There were few empty seats at city hall last week for the Vincent Road landfill community meeting.
But by a show of hands, everyone in attendance was there to consider the site as an off-leash dog park.
After an almost three-year-long debate, city staff called the meeting to decipher what questions and suggestions the public had toward redeveloping the site.
“It is available for public use under certain perimeters, and I think that is the important thing for people here tonight to understand,” said Morgan Smith, deputy city manager.
“We are interested in starting a conversation on what kinds of activities you would like to see out there.”
Planning Director Kathy Cook led the discussion and intended on breaking the meeting’s turnout into small groups to discuss how the city should redevelop the site.
However, it was no surprise when she asked for a show of hands and the entire room agreed on a single option: an off-leash dog park.
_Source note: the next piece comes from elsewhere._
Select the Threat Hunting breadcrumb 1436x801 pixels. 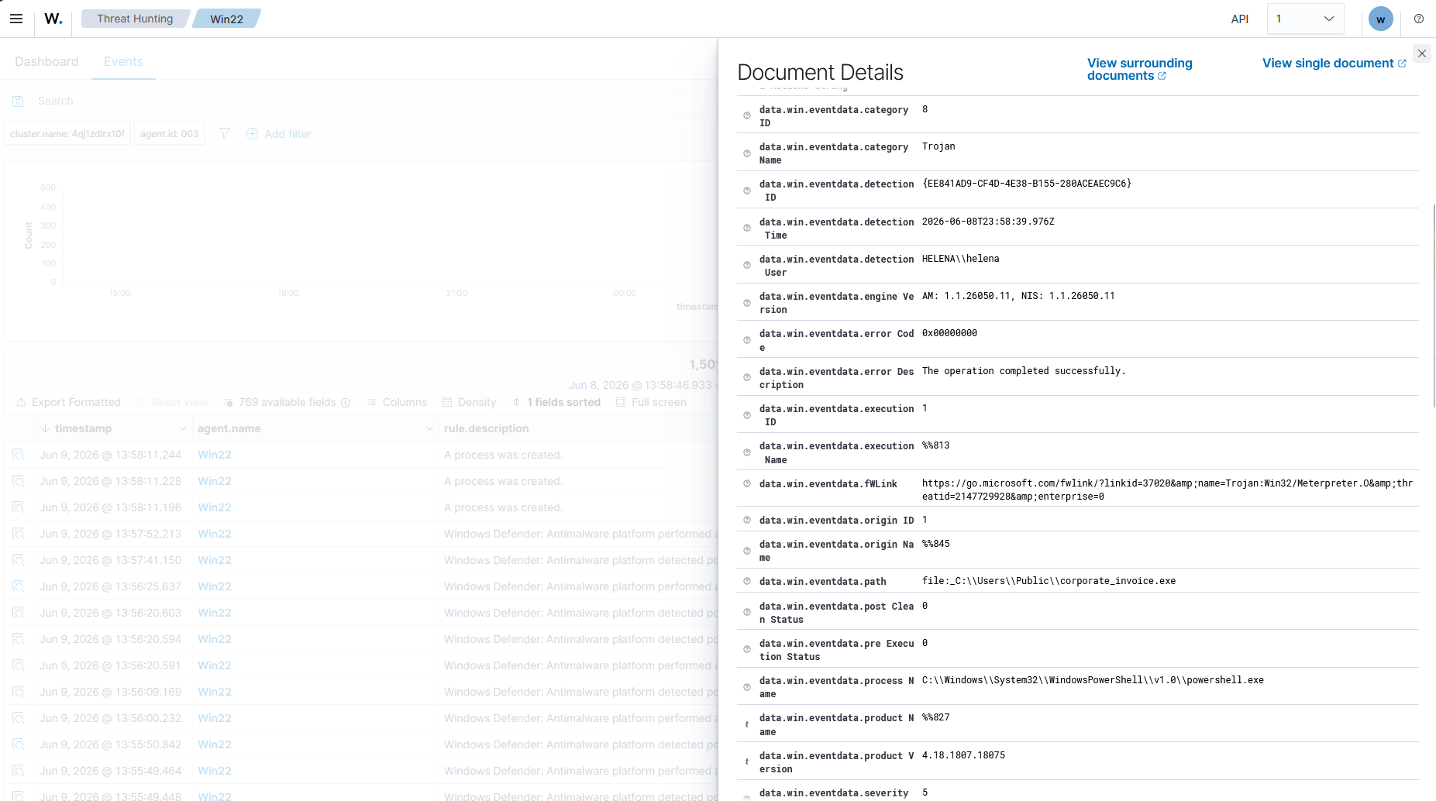135,19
This instead gave the floor to an open discussion.
Cook wrote down questions asked by participants to review with city staff.
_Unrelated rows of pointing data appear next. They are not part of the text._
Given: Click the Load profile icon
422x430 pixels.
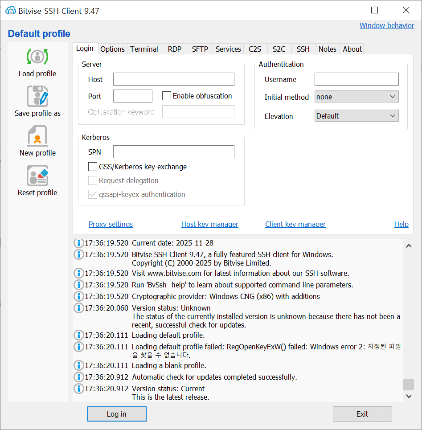Looking at the screenshot, I should coord(37,57).
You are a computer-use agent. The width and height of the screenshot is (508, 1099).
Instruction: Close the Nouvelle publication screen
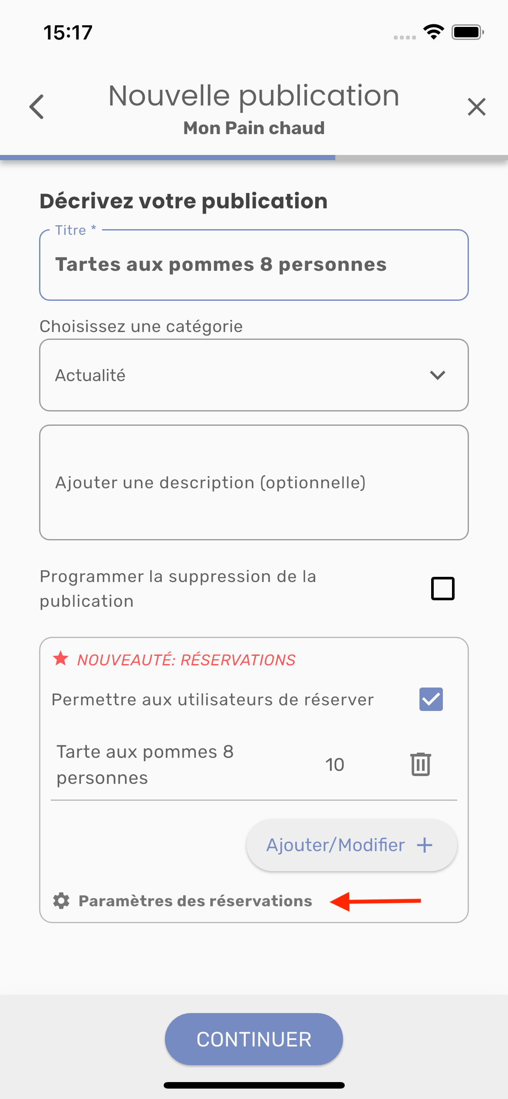(x=476, y=107)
The first question was the one on everyone’s mind: Is the site still at toxic levels?
Landfill activities took place on the site from 1946 to 1975. For many years after, the site stood stagnant until it was classified as a Class One contaminated site. State intervention in the ’90s has since put it through several phases of cleanup.
Those in attendance raised concern that the rainy season may saturate the 2-foot landfill cap, and if dog owners should worry about their pets digging, drinking from or playing in puddles.
Smith responded to the question by clarifying that the city’s five-year report is still under review by the Department of Ecology.
Nonetheless, Cook relayed that most of the requirements the landfill would need to operate under to become a dog park align with ongoing Ecology and Kitsap Public Health District procedures.
The city would have to document the control of potential hazards and protection of stormwater structures, ensure any enclosed structures would be protected from methane gas and demonstrate that methane gas levels are below explosive limits, provide assurance that the project would comply with Ecology’s final cleanup action plan and document inspections of the site conditions and landfill cap.
Smith further explained that the city has received feedback from the regulatory agencies that the door has opened at this point to discuss a possible dog park.
The Bainbridge Island Metropolitan Park & Recreation District has been actively working on locating an area for a possible dog park since 2010 with the Dog Area Working Group, a citizen organization prompted by the parks district to recommend solutions and suggestions.
“(The Vincent Road property) was the single largest place that we could find that we could put a dedicated off-leash dog area that doesn’t take an existing use away from other patrons,” said Kirk Robinson, commissioner for the parks district.
The parks district has allocated approximately $35,000 to developing a dog park. The allocation is not specific to the Vincent Road property, explained Robinson.
However, he said, the site has become the ideal location since it offers a sizable area for dogs while at the same time not taking anything away from current parks district properties.
Once the parks district gets into the design phase of the dog park, said Robinson, it will look into what other cities have done. This would include considering a variety of surface material like mulch to mitigate the likely digging and playing in puddles.
“If we build it, the hope is, they will come,” Robinson said.